Solo 401(k) Contribution Calculator
Year: Your tax year.
Business Profit: Total self-employment income from all sources, minus business expenses.
Age: Are you 50-years-old or older? If so, you can make an additional catchup contribution.
Day Job?: Do you also have W2 employment? This check box enables additional day job related inputs.
Day Job Income: How much did you earn at your day job? (if applicable)
Day Job 401k: Did you contribute to your work 401(k) plan? If so, how much?
Day Job Catchup: Did you make a catchup contribution do your work 401(k) plan? How much?
Net earnings from self-employment: Calculated as Schedule C income minus the deduction for SE taxes. To see how this works, check out our Self-Employment Tax Calculator.
Elective deferral for Employee: The maximum amount you can contribute to your solo 401(k) as an employee.
Profit sharing from Employer: The maximum amount you can contribute as an employer.
Catchup max: If you are able to make a catchup contribution, this is the max.
After-tax Non-Roth max: The maximum after-tax contribution. This is used for planning the mega backdoor Roth.
As a sole-proprietor (or owner of an LLC taxed as such) we are able to contribute to a solo 401k retirement account as both the employer and employee.
- Total contributions cannot exceed net earnings or the 415c limit ($56k in 2019).
- Employee elective deferral contributions can be made to only one 401k account.
- Employer contributions cannot exceed the lesser of 20% of net earnings or 1/2 the difference between net earnings and the employee contribution.

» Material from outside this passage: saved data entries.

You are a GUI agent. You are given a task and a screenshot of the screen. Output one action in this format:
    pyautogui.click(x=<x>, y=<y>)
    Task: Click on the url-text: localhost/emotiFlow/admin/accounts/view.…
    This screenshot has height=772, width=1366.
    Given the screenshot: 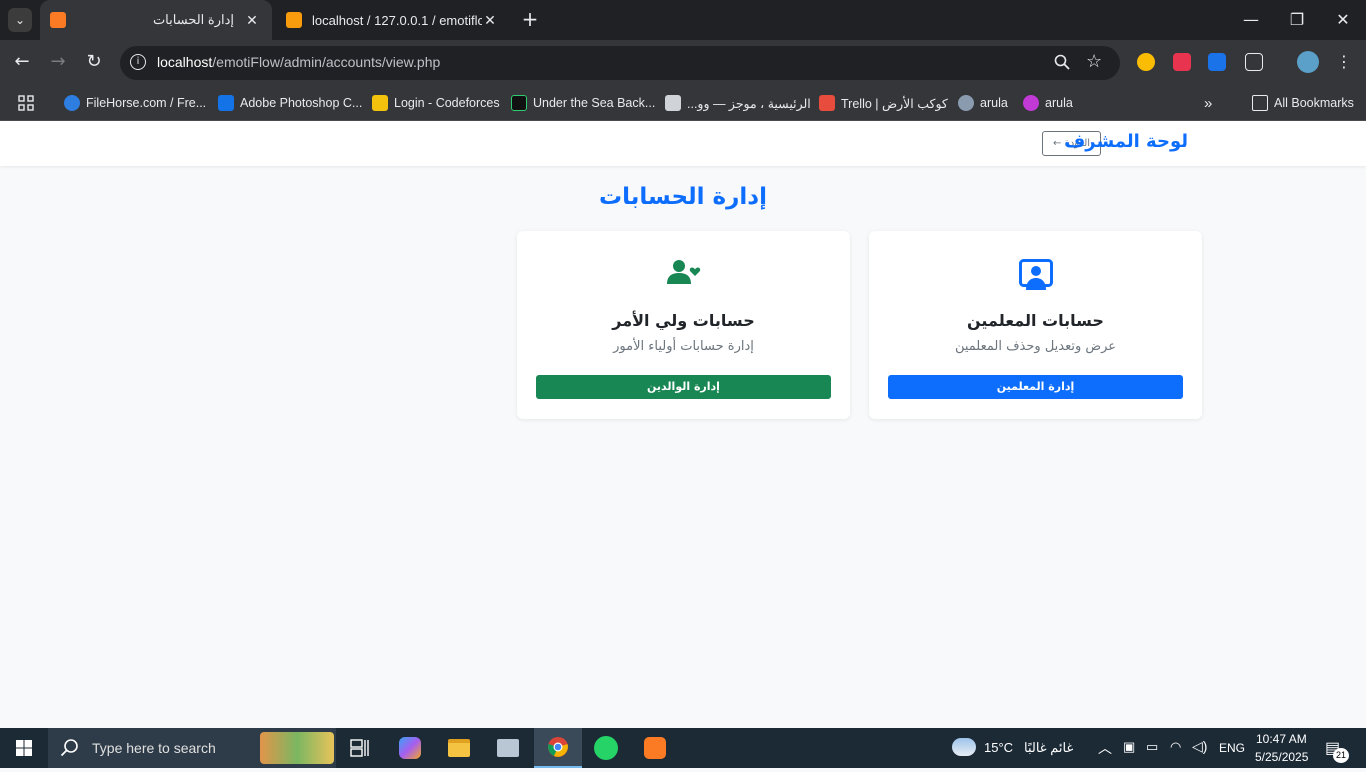 What is the action you would take?
    pyautogui.click(x=298, y=62)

- After-tax contributions can't exceed total compensation (defined as earnings after the employer contribution.)
Contributions to a solo-401k can be made up until the filing date with deferrals (or as defined by plan documents), but the 401k must exist by Dec 31st of the tax year.
Employee contributions can be Traditional (pre-tax) or Roth (post-tax), but Employer contributions are always pre-tax.
Calculations are based on a 25% employer contribution / 20% of net earnings. In some instances this may not result in the largest after-tax non-Roth contribution.
Disclaimer: Always consult with a professional before taking action. This calculator may not produce accurate results in all scenarios, including those most important to you.